▶ [WORK TO BE COMPLETED]:
In the listing below, count the lines with "agent" and report only the figure.

##### DATA PROVIDED

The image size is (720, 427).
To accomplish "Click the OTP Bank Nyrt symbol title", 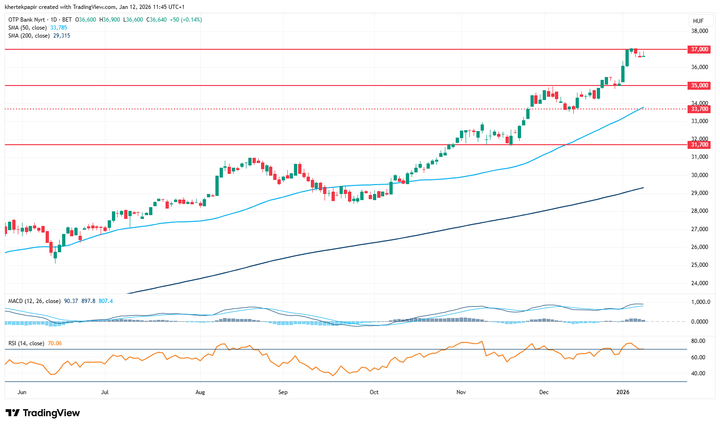I will pos(27,20).
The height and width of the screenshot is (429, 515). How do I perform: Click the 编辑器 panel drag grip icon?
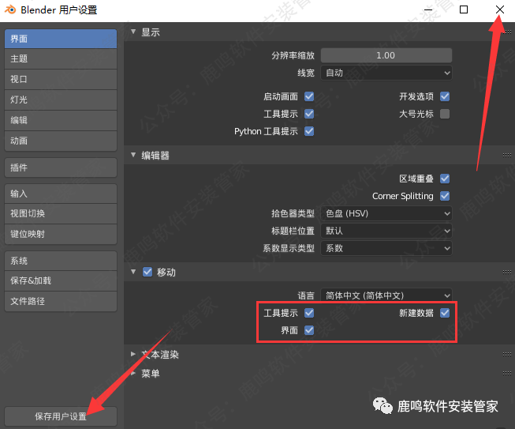(x=506, y=156)
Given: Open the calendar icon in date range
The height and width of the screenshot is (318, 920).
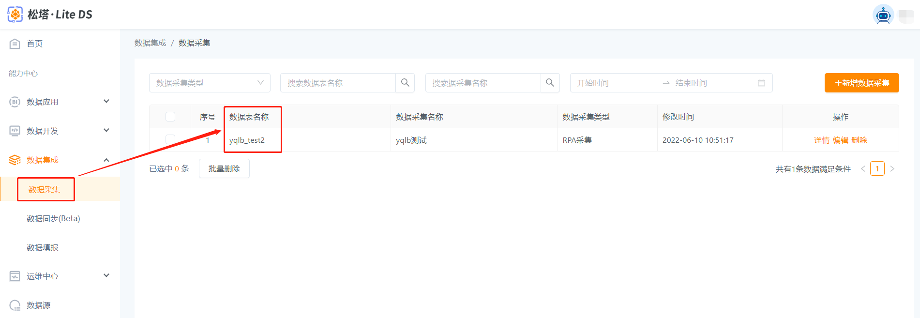Looking at the screenshot, I should [x=761, y=83].
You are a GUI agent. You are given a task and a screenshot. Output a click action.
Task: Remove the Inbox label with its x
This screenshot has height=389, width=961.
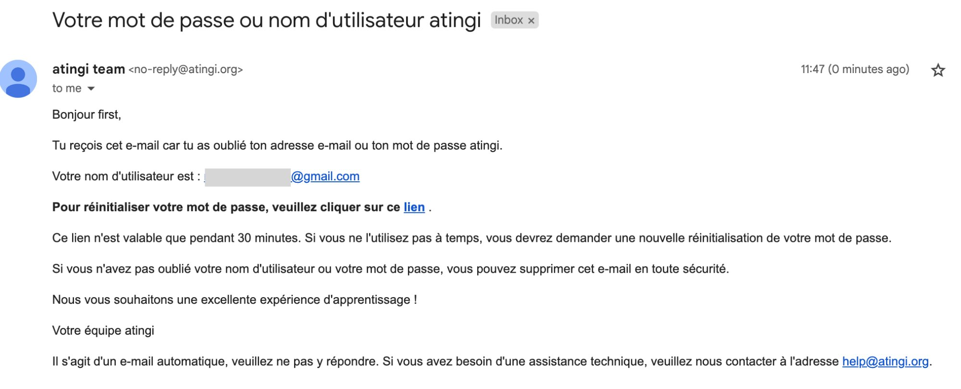pyautogui.click(x=531, y=21)
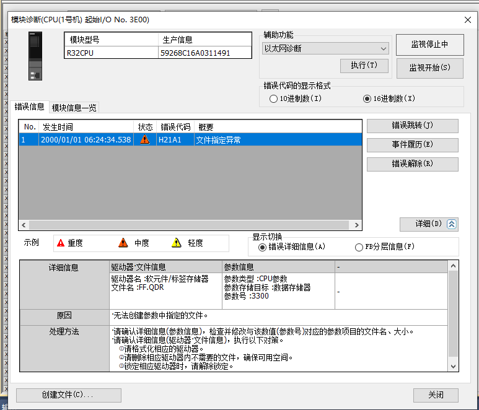Image resolution: width=479 pixels, height=410 pixels.
Task: Open 事件履历 event history
Action: pyautogui.click(x=412, y=145)
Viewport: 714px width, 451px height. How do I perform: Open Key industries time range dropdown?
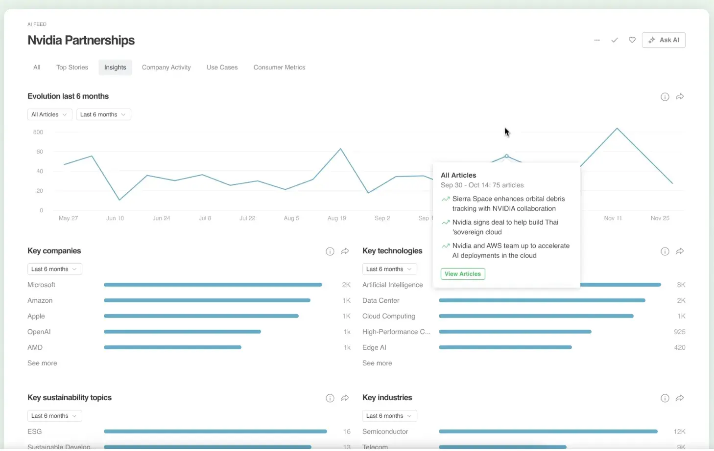point(389,416)
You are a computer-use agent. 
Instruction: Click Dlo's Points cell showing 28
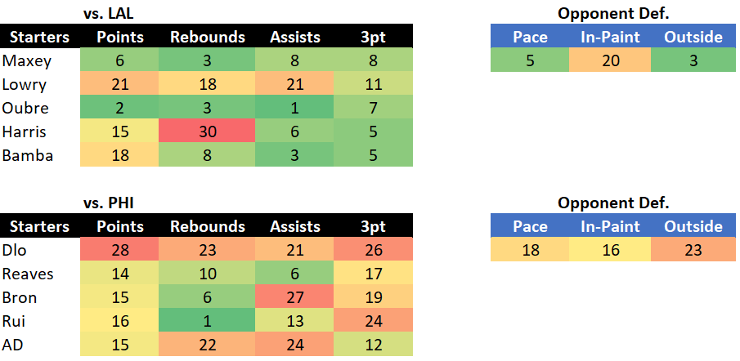click(120, 250)
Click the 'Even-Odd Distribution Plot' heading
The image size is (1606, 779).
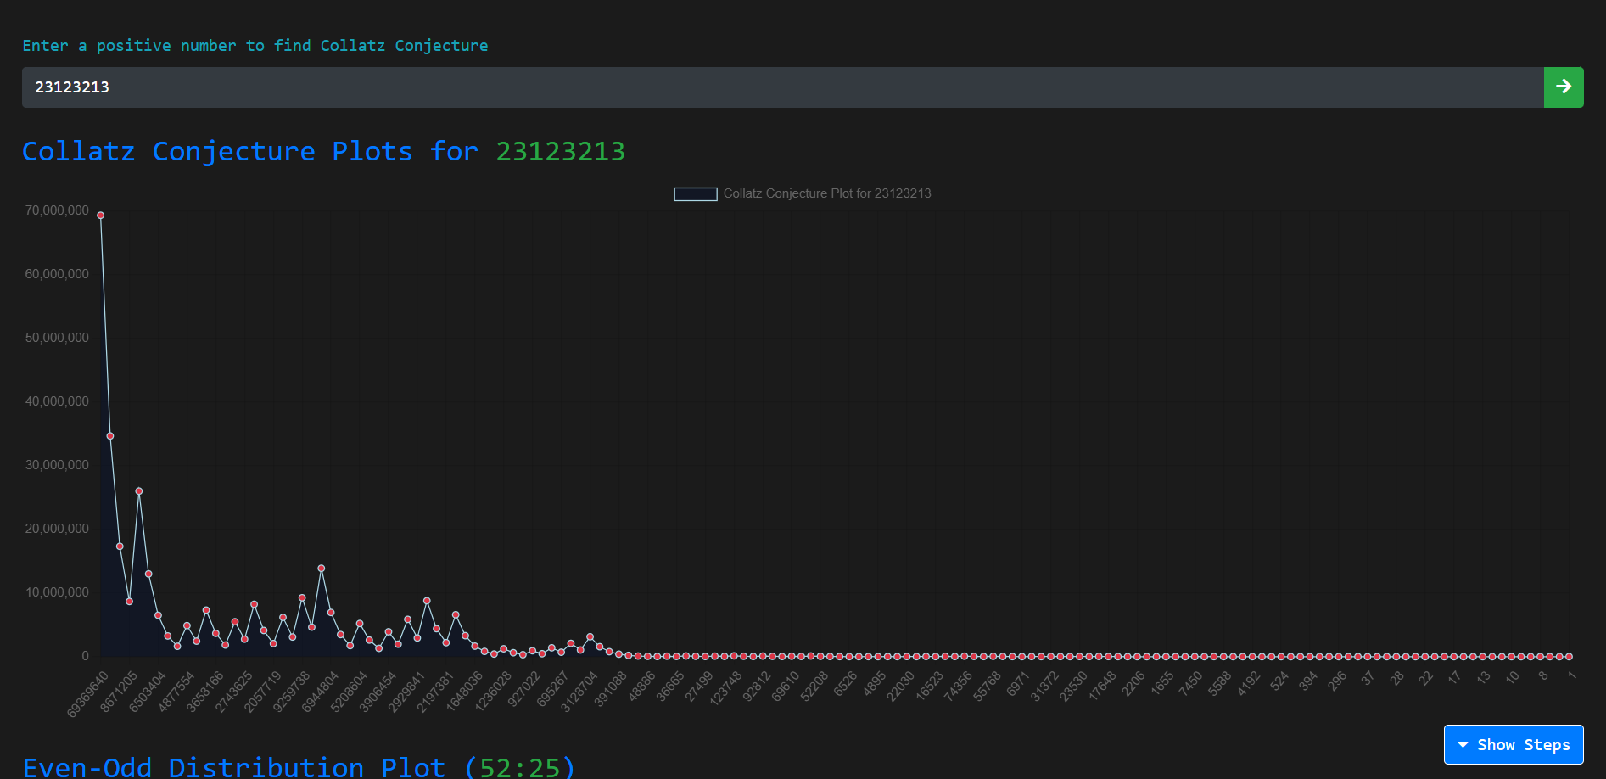click(x=233, y=767)
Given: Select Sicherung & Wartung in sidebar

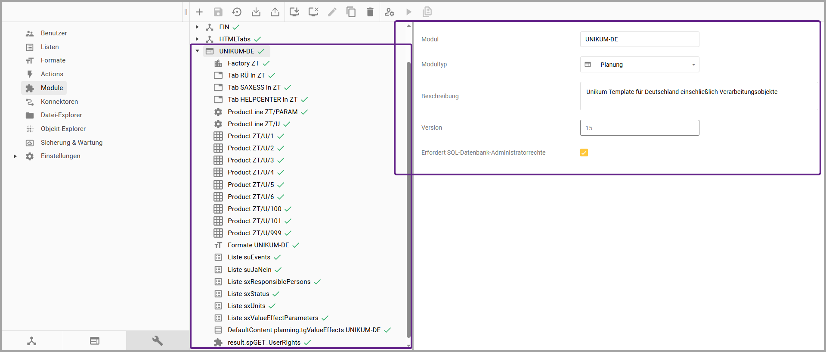Looking at the screenshot, I should pos(71,143).
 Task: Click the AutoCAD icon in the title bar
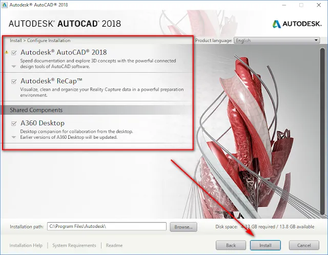(5, 5)
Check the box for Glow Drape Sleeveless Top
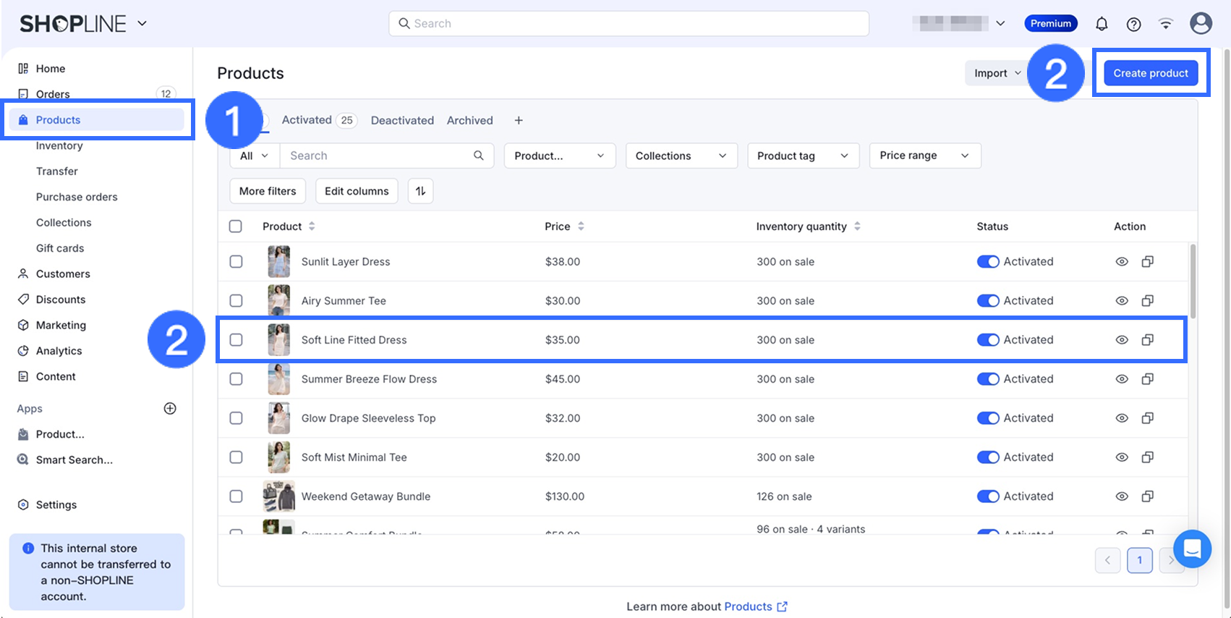This screenshot has height=618, width=1231. (236, 418)
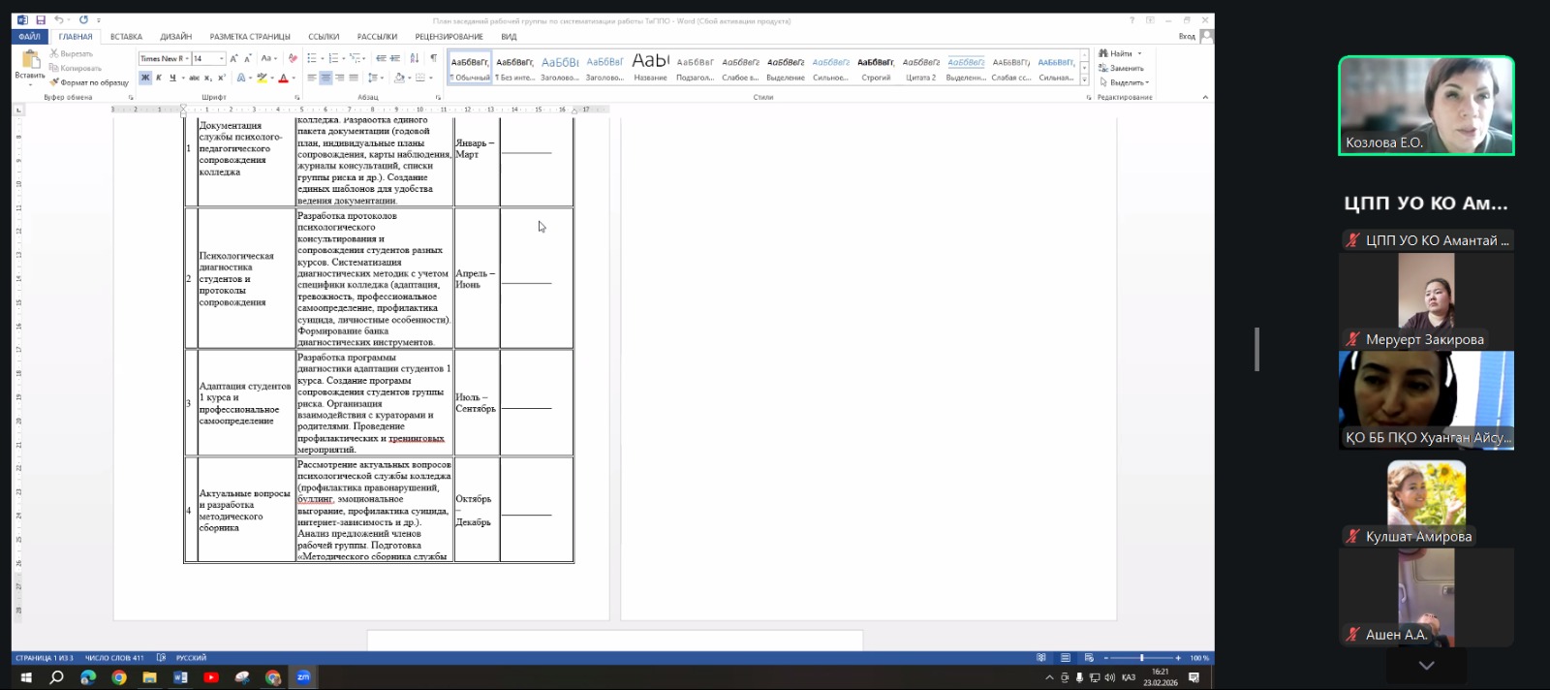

##########

▶ [ANSWER BOX]:
2